Gdy tylko zobaczyłam, że mam możliwość zapoznania się z cyklem reportaży Igora Sokołowskiego Białoruś dla początkujących, nawet się nie zastanawiałam, nad wyborem tego tytułu. Kilkanaście lat temu ukończyłam liceum, w którym obowiązkowych językiem był język białoruski i tenże język zdawało się również na maturze. Zastanawiałam się czy jeszcze cokolwiek pamiętam z tych czasów, gdy uczyłam się o kulturze Białorusi, jak również, co też nowego autor ma do powiedzenia. Czy książka spełniła moje oczekiwania?
Autor zabiera czytelnika w podróż po Białorusi, państwie kontrastów i jak pisze ludzi, którzy nie przepadają za turystami. Sporą część poświęca kulinariom, a przede wszystkim tym, co może wydać się dziwne dla Polaków, a mianowicie, chodzi o kuchnię, w której przysmakiem są ziemniaki zawsze jedzone z chlebem.
Igor Sokołowski pomimo moich obaw, nie skupia się na zagadnieniach politycznych, bardziej interesuje go kultura i ludzie zamieszkujący te mniejsze i większe miejscowości. Często rozmawia ze zwykłymi ludźmi, którzy jak się okazuje, dość łatwo i szczerze odpowiadają na jego pytania. Opowiada o tamtejszej kulturze, codziennym życiu ludzi, czy tradycjach tam panujących. Razem z autorem weźmiemy udział w „Operacji Żubr”, próbując dostać się do Puszczy Białowieskiej. My mamy Świętego Mikołaja, a Białorusini Dziadka Mroza i Śnieżynkę i ich również będziemy mieli okazje poznać. Autor wspomni również o Katyniu i Czarnobylu.
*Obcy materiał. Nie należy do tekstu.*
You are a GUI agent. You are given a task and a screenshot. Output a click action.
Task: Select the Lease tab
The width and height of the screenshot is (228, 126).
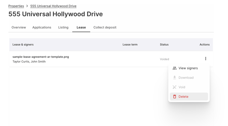(81, 27)
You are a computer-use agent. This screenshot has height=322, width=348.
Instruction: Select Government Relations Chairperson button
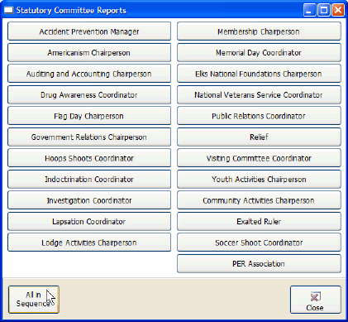pos(89,137)
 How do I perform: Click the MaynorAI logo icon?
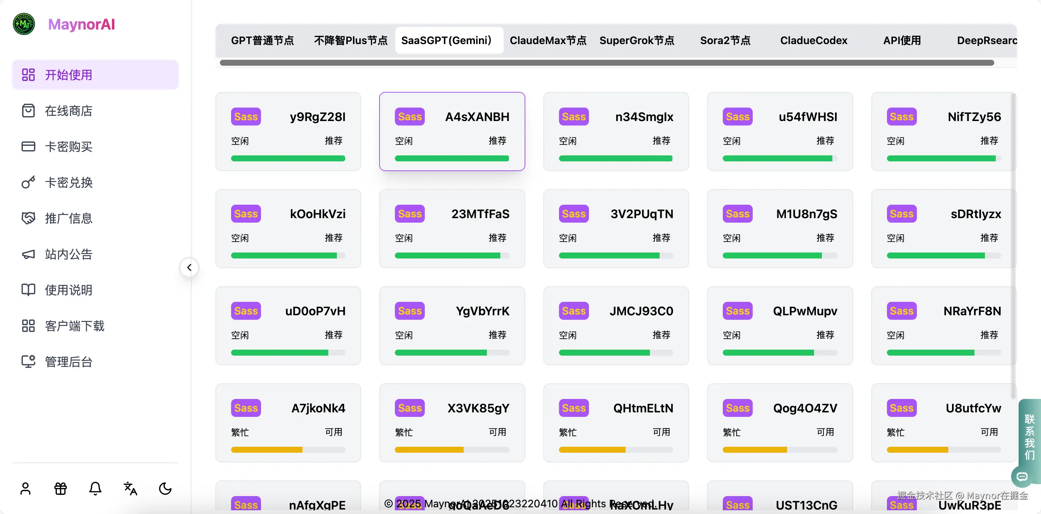24,24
Co spotyka przeciętnego turystę na szlaku po Białorusi? Wszechobecne pomniki Lenina, pomnik ogórka w Szkłowie oraz nie raz trudne warunki drogowe, m.in. Błota Olmańskie. Zapoznamy się nowymi trendami we fryzjerstwie i krótkiej modzie Białorusinek.
Sporo tych informacji autor nam przedstawia, początkowo wydaje się, że panuje tu chaos, jednak z czasem wszystko układa się w spójną całość i lektura przynosi nam przyjemność.
Igor Sokołowski, rocznik 1989, dziennikarz, podróżnik. Z wykształcenia licencjonowany filozof oraz filolog wschodniosłowiański, ponadto absolwent Studium Europy Wschodniej UW. Lokalny warszawski patriota, zakochany jednocześnie we wschodzie. Wydaje się, że ze strony zarówno stolicy Polski, jak i krajów byłego ZSRR z wzajemnością. Nie lubi muzeów i turystycznych miejsc, chodzi i jeździ zazwyczaj tam, gdzie nie wolno lub według innych nie ma nic ciekawego. A potem to opisuje.
Autor opisuje swoje podróże w sposób bardzo przystępny, jasnym i zrozumiałym językiem z lekką dawką ironii tam gdzie tego wymaga sytuacja.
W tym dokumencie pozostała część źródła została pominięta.